== TAREAS DEL EJERCICIO ==
(a) Responde a estas preguntas con lo que dice el texto sobre las maestras de Newtown:
(i) ¿Qué conocían las maestras como buenas norteamericanas?
(ii) ¿Qué no podían prever las maestras?
(iii) ¿A qué fue superior su sentido de custodia, de protección y de asunción de responsabilidades?
(b) Copia sin cambios el pasaje del texto sobre las maestras de Newtown que empieza en las palabras "Pero estas maestras" y termina después de "instinto de protección.".

En todos, era la consagración del sacrificio aceptado, asumido.

Pero estas maestras de Newtown no habían jurado ningún compromiso que entrañase riesgo para sus vidas. Como buenas norteamericanas conocían la historia de su pueblo, respetaban sus símbolos, valoraban enormemente a los héroes que lo forjaron. Pero no podían prever hasta qué punto se les exigiría su sacrificio. Y lo asumieron sin dudar. Tal era el sentido responsable con que ejercían su magisterio. Eran depositarias de lo mas querido por unos padres, como son sus hijos. Y este sentido de custodia, de protección, de asunción de responsabilidades, fue superior al miedo que les pudo infundir el asesino , al humano instinto de protección.

== DATOS PROPORCIONADOS ==
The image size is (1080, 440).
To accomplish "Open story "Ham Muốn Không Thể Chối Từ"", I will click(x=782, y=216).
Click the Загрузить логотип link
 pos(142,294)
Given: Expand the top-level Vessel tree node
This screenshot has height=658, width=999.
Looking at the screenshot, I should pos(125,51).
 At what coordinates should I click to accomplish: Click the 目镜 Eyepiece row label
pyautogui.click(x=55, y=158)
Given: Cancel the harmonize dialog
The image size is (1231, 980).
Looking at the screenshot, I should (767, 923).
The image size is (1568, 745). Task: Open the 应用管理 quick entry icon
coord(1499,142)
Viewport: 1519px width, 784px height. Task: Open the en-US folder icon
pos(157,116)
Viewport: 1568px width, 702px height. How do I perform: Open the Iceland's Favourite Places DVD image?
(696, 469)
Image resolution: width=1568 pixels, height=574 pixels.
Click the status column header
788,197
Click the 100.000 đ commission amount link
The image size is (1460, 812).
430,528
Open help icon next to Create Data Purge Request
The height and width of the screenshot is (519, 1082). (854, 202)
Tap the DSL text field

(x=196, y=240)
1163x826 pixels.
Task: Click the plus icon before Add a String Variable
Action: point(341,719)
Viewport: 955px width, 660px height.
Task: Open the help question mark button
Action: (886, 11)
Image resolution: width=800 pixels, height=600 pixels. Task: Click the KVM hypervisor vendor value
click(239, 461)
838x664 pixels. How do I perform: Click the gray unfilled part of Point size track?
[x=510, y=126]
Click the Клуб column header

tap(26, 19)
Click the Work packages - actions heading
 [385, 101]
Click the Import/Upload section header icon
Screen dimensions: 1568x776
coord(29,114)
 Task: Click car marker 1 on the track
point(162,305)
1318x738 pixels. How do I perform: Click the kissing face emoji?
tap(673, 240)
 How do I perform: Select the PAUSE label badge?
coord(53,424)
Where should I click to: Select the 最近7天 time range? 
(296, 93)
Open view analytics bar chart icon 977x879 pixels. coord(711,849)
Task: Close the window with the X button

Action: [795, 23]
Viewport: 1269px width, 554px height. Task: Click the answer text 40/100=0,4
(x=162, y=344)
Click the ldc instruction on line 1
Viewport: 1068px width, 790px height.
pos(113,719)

== RESPUESTAS POR TAREA ==
(a)
(i) La historia de su pueblo.
(ii) Hasta qué punto se les exigiría su sacrificio.
(iii) Al miedo que les pudo infundir el asesino, al humano instinto de protección.

(b)
Pero estas maestras de Newtown no habían jurado ningún compromiso que entrañase riesgo para sus vidas. Como buenas norteamericanas conocían la historia de su pueblo, respetaban sus símbolos, valoraban enormemente a los héroes que lo forjaron. Pero no podían prever hasta qué punto se les exigiría su sacrificio. Y lo asumieron sin dudar. Tal era el sentido responsable con que ejercían su magisterio. Eran depositarias de lo mas querido por unos padres, como son sus hijos. Y este sentido de custodia, de protección, de asunción de responsabilidades, fue superior al miedo que les pudo infundir el asesino , al humano instinto de protección.